Hippocampal function and brain oscillations
The importance of brain oscillations for hippocampal learning was first suggested by the fact that tetanic stimulus protocols effective in producing LTP in vitro are similar to hip- pocampal theta rhythms in vivo. It is now clear that modulations in gamma frequency (30–100 Hz) and theta frequency (4–8 Hz) bands and in phase relations between them can provide the synchrony needed to generate LTP in the hippocampus and control information flow that brings about encoding or retrieval of information.
Gamma oscillations of hippocampal pyramidal cell membrane potential arise from rhythmic inhibition imposed by activity in local GABAergic hub interneurons. The effectiveness of incoming excitatory inputs to the pyramidal cell is greatest when it occurs out of phase with the inhibition and this synchronizes the cells subjected to the gamma inhibition to fire within 10 ms of each other. This has several effects:
- It can generate STDP (10–20 ms is the necessary time window).
- If the synchronized cells converge onto downstream neurons their near simultaneous activity will result in significant temporal summation increasing the probability in which the downstream neuron will fire.

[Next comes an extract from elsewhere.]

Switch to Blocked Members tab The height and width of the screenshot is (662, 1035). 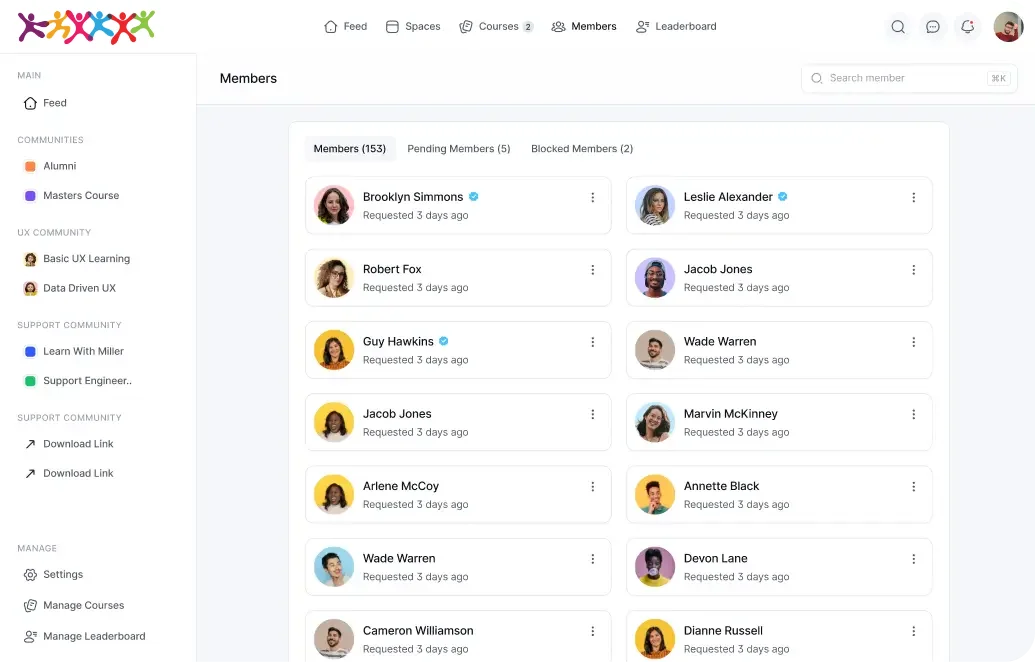(581, 149)
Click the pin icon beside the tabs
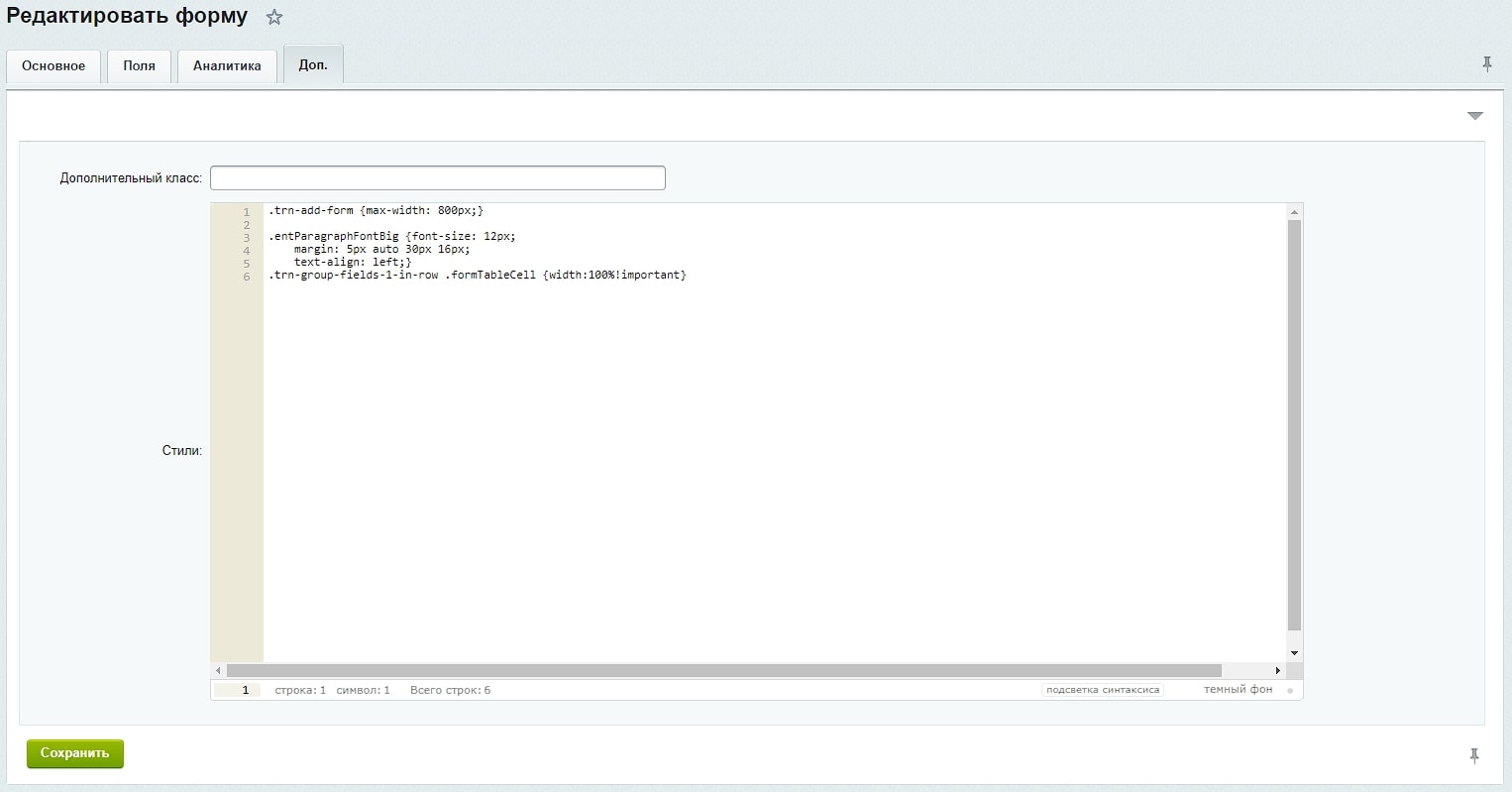This screenshot has height=792, width=1512. tap(1486, 64)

- Because stronger excitatory inputs overwhelm inhibition more easily than weak ones, more active neurons spike earlier during a gamma band oscillation than weakly activated neurons. While the gamma oscillations sort inputs so in which the stronger arrive downstream earlier than the weak ones.
Theta oscillations can be produced by hippocampal neural networks in isolation but normally it requires cholinergic input from the septum which makes pyramidal cells more excitable.

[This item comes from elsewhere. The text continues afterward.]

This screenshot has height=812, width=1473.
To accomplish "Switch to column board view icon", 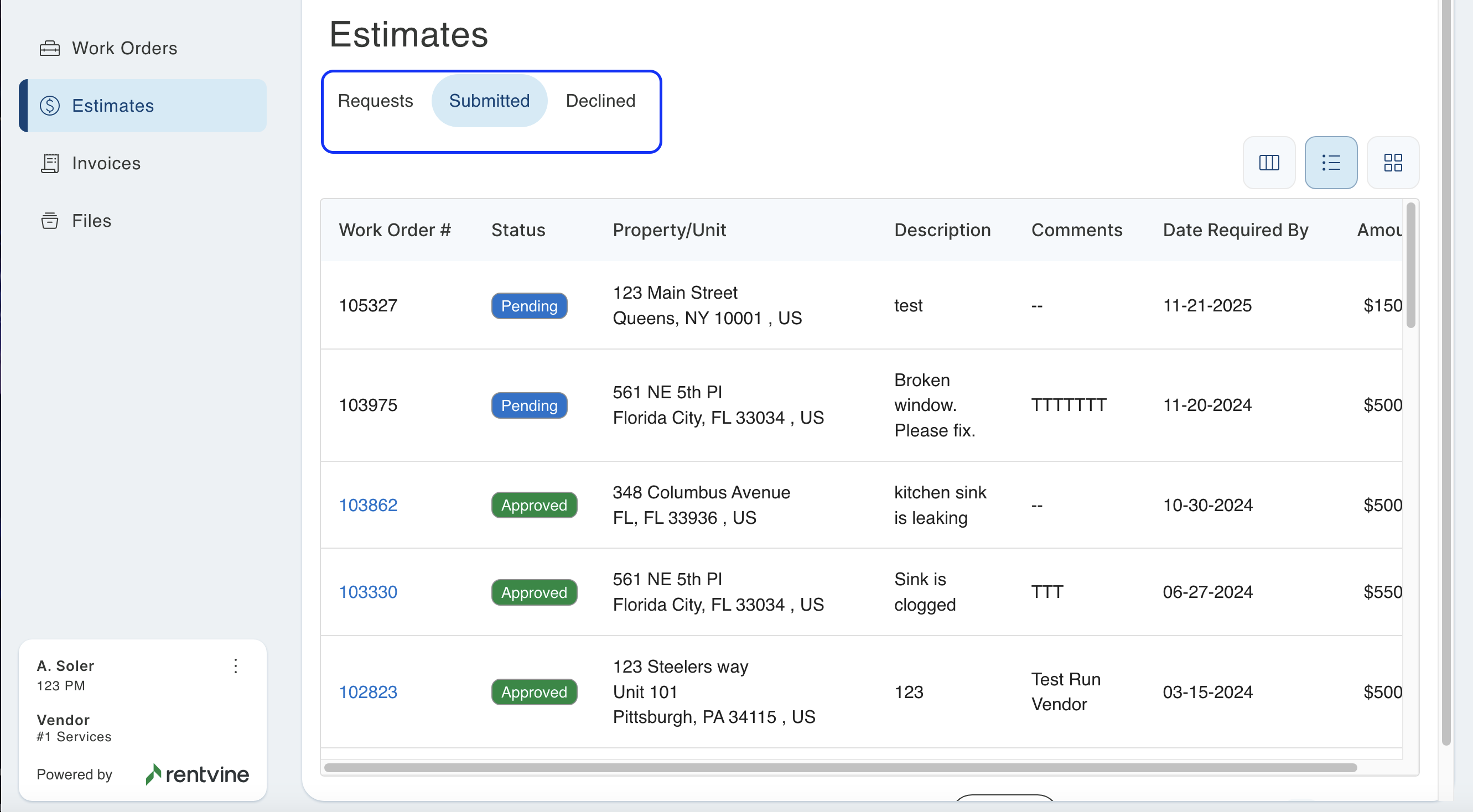I will 1268,163.
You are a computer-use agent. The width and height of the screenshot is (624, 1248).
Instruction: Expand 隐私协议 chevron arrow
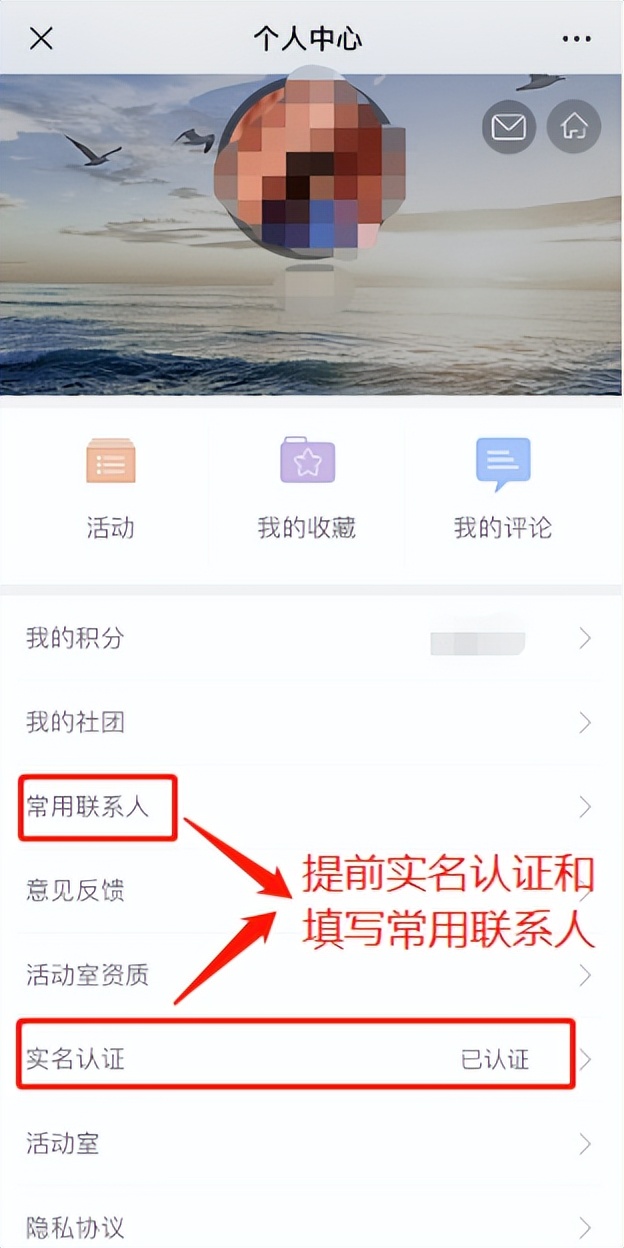tap(586, 1227)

Correlations between theta and gamma oscillations are important. In rats learning associations among places and items for instance when we consider which place cells are acquiring their place fields the amplitude of gamma oscillations is frequency modulated by the theta oscillations instance example the size of the gamma spikes rises and falls in phase with the theta rhythm. These correlations can be associated to models of how the hippocampus works.
Gamma activity falls into two frequency bands, low and high. Low-frequency gamma in CA1 coincides with the falling phase of the theta band oscillations and is synchronous with low-frequency gamma in CA3. High-frequency gamma in CA1 happens during the rising phase of the theta band and is synchronized with high-frequency gamma in the entorhinal cortex. Therefore theta rhythms seem to play a role in controlling information flow by entorhinal cortex and CA3 to CA1: inputs to CA1 from memory-related recurrent processing in CA3 occurs at one phase of theta and is characterized through low gamma frequency coherence, although sensory-related input from the entorhinal cortex occurs at a different theta phase and is characterized through high gamma coherence. These two different patterns are thought to correspond to different phases of the theta rhythm being required for encoding or retrieval in CA1, with encoding corresponding to input from the entorhinal cortex although retrieval corresponds to CA3 input.

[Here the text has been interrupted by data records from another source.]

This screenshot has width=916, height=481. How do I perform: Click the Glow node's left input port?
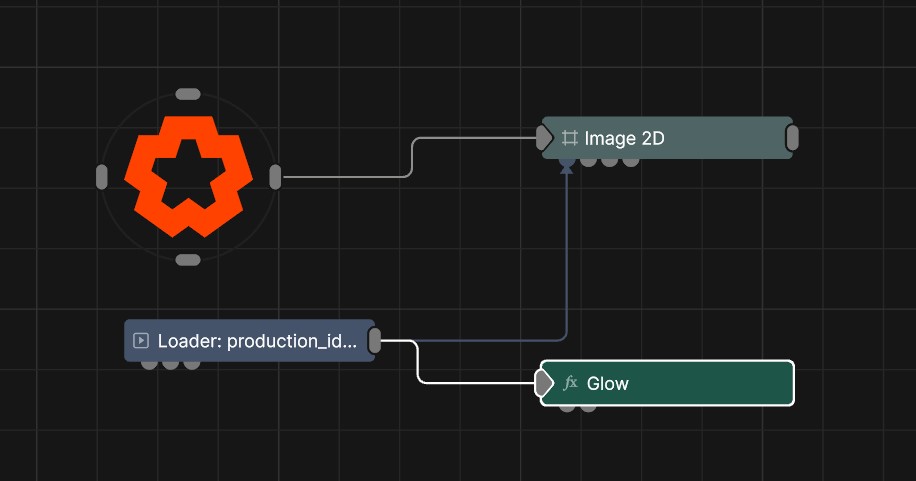pos(544,383)
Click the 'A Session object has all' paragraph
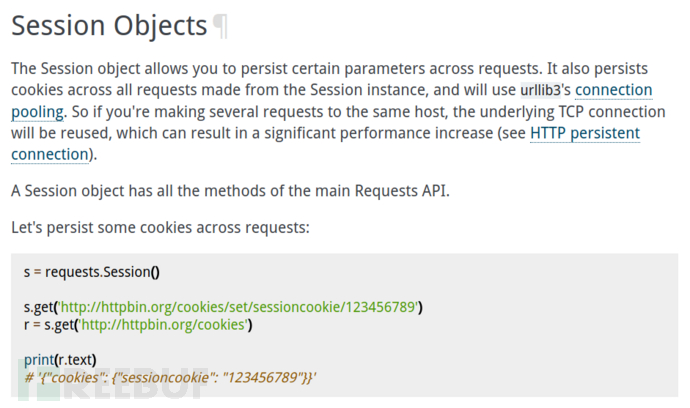Viewport: 690px width, 408px height. (x=230, y=191)
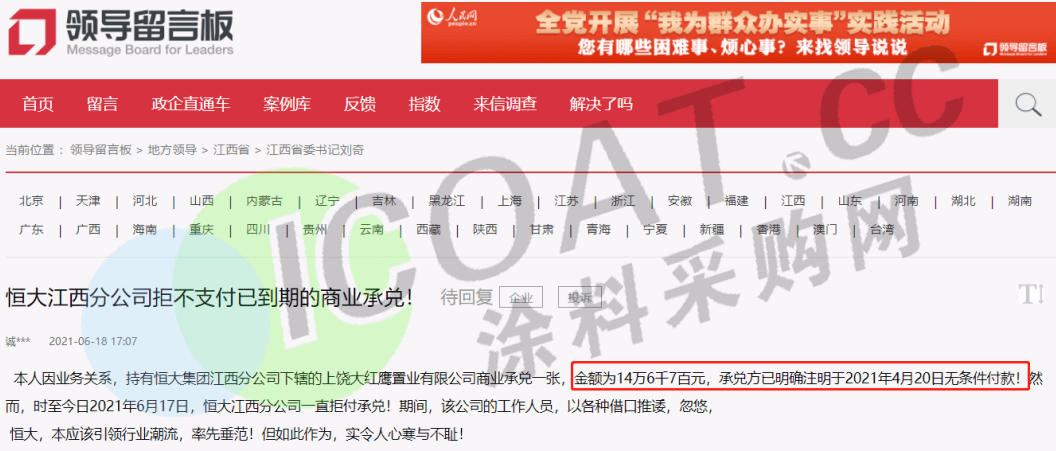Click the text size T icon
The height and width of the screenshot is (451, 1056).
(1029, 294)
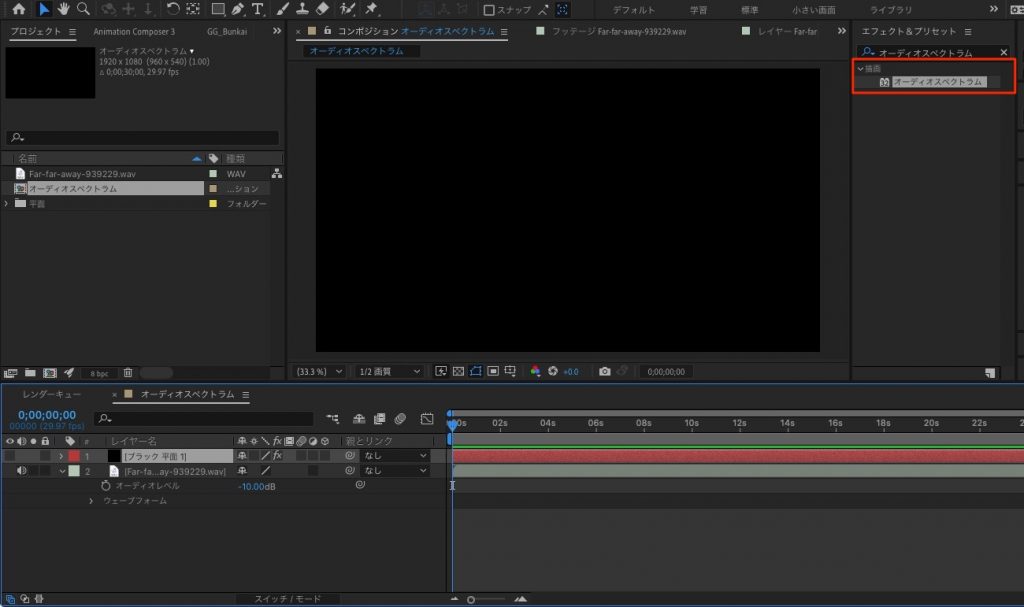Enable the スナップ checkbox in the toolbar
The image size is (1024, 607).
tap(487, 9)
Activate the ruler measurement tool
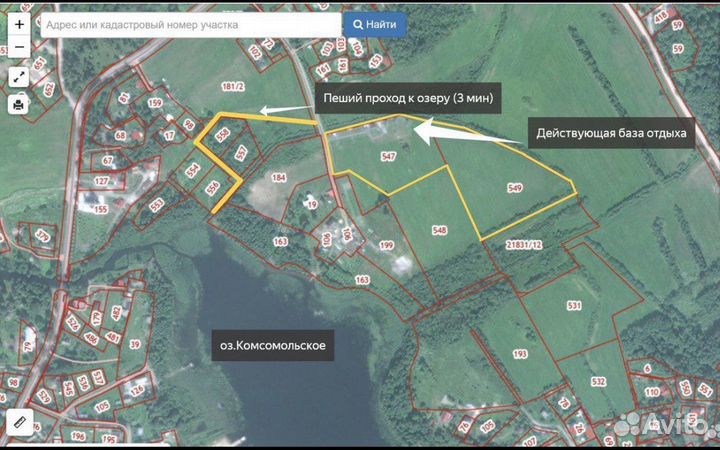 [19, 423]
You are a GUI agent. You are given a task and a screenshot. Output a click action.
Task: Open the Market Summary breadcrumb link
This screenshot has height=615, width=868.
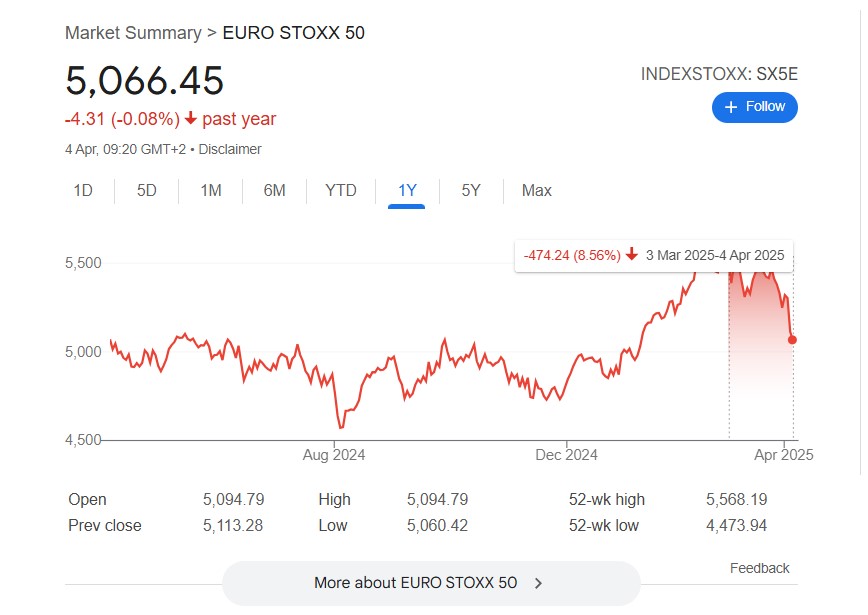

Hippocampal oscillations also influence activity in other fields. In the duration of spatial learning tasks theta activity coherent with that in the hippocampus is seen in the prefrontal cortex and the ventral striatum. In somatosensory and medial prefrontal regions bursts of locally produced gamma oscillations are shortly coherent with hippocampal theta rhythms during exploration and REM sleep. Synchronous activity in the gamma band is seen in the medal temporal lobe of rodents and primates including humans during memory tasks.